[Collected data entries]
····················

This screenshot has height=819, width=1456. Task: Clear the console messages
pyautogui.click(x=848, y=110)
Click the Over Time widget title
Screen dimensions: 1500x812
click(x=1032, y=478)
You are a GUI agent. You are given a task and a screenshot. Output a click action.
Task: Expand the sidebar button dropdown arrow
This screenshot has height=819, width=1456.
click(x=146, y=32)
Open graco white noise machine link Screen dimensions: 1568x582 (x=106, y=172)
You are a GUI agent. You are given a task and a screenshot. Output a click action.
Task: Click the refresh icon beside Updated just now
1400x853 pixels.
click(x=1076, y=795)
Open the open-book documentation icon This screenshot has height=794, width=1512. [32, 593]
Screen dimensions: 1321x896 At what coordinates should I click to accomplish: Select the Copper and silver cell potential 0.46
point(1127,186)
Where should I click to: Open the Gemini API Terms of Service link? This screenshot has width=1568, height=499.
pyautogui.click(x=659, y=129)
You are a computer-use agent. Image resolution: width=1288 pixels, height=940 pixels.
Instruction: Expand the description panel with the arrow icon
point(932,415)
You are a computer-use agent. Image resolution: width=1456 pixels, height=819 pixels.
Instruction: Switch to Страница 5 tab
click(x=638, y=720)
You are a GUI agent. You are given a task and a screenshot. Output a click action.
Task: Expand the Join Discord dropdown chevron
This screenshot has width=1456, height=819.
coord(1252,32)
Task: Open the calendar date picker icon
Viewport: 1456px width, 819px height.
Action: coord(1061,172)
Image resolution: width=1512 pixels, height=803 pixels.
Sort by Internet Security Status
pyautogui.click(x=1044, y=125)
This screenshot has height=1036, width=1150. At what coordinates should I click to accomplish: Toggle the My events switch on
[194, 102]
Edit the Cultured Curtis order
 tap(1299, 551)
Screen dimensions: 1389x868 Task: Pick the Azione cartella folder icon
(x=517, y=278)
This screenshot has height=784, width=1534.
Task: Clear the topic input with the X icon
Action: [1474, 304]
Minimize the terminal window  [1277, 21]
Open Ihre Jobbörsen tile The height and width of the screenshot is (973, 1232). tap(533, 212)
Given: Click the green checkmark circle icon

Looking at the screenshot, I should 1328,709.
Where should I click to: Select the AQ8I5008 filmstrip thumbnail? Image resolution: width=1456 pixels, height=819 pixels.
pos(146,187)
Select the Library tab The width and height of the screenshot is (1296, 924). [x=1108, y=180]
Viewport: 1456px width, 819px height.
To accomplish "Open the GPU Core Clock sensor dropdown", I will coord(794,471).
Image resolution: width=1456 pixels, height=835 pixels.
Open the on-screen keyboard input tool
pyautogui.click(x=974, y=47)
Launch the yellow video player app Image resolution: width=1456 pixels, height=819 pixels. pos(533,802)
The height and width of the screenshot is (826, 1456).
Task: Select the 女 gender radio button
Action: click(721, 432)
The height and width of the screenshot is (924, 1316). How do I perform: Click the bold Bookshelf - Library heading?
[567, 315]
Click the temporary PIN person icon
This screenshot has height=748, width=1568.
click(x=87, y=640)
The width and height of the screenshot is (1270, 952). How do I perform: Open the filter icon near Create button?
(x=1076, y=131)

····················

# Work instruction
Copy exactly the lines from the top of the entries through the line with "Task: Expand the sidebar" in it, please, keeping both ends and adding nothing.

# Reply to the exercise
This screenshot has height=819, width=1456. Task: Clear the console messages
pyautogui.click(x=848, y=110)
Click the Over Time widget title
Screen dimensions: 1500x812
click(x=1032, y=478)
You are a GUI agent. You are given a task and a screenshot. Output a click action.
Task: Expand the sidebar button dropdown arrow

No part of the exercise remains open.